Computer Scientists, Election Integrity Advocates Question Feasibility of “Digital Democracy“

Despite the recent hack during public testing of DC's Internet voting pilot and the rash of other security problems that have plagued the short history of online voting systems

Despite the recent hack during public testing of DC’s Internet voting pilot and the rash of other security problems that have plagued the short history of online voting systems, elections entrepreneurs, along with some state officials and voter advocates, continue to make headway as they push for the adoption of i-voting technology. The practice – and the private voting systems industry that appears poised for more widespread adoption – has found an inroad via military and overseas voters. As the November midterms near, 33 states have laws on the books that allow for some form of Internet voting for citizens living abroad and for military members and their families.

DATA EXCERPT -

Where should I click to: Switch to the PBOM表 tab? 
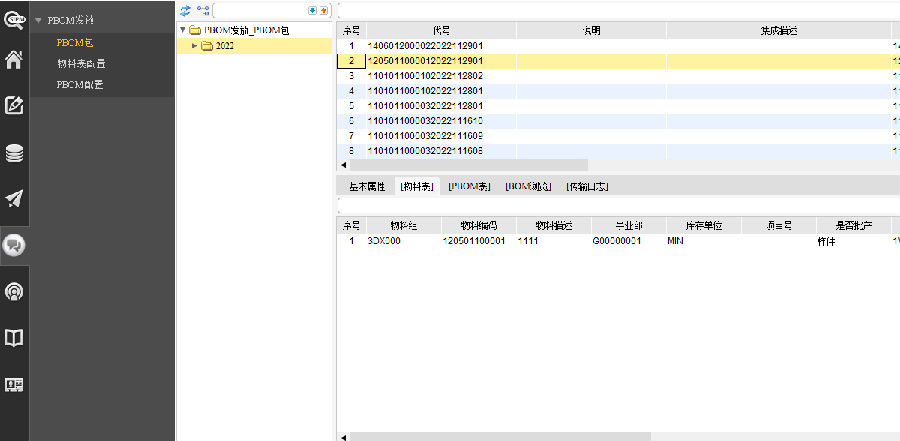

TO BE DONE -
1. Revise the online voting article between "Despite the recent hack during public testing of DC's" and "and their families.", inclusive, replacing "Internet" with "web".
2. Continue the article on Internet voting from its last sentence.

TASK RESPONSES -
1.
Despite the recent hack during public testing of DC's web voting pilot and the rash of other security problems that have plagued the short history of online voting systems

Despite the recent hack during public testing of DC’s web voting pilot and the rash of other security problems that have plagued the short history of online voting systems, elections entrepreneurs, along with some state officials and voter advocates, continue to make headway as they push for the adoption of i-voting technology. The practice – and the private voting systems industry that appears poised for more widespread adoption – has found an inroad via military and overseas voters. As the November midterms near, 33 states have laws on the books that allow for some form of web voting for citizens living abroad and for military members and their families.

2.
In 2004, the Department of Defense’s Federal Voting Assistance Program (FVAP) called off its $22 million pilot to collect 100,000 online votes from military and overseas voters from seven states, citing security concerns. In the Netherlands, Internet voting was banned outright after an unpromising 2006 test of the country’s fledgling system. Although little evidence has since appeared to assuage the concerns of the computer scientists and election integrity experts who are i-voting’s most vocal critics, the demand for so-called “digital democracy” appears to be growing. Investors expect Internet voting to make up an increasing share in the electronic voting systems market, which was recently estimated to be worth $1.5 billion.

This election, counties in 25 states will digitally deliver blank ballots to military and overseas voters. Colorado’s four participating counties and Texas will also allow ballots to be marked electronically. West Virginia’s eight participating counties and Arizona are permitting voted ballots to be returned via Internet voting systems. Arizona has allowed the practice via its state-designed system since 2008, and West Virginia will use systems supplied by private vendors Everyone Counts and Scytl. All but 11 of the remaining states will allow votes to be returned via fax or email (although Idaho, Maine and Missouri only permit this practice under special conditions), methods which effectively require voters to forfeit ballot secrecy and present additional problems that overlap with those of dedicated Internet voting systems.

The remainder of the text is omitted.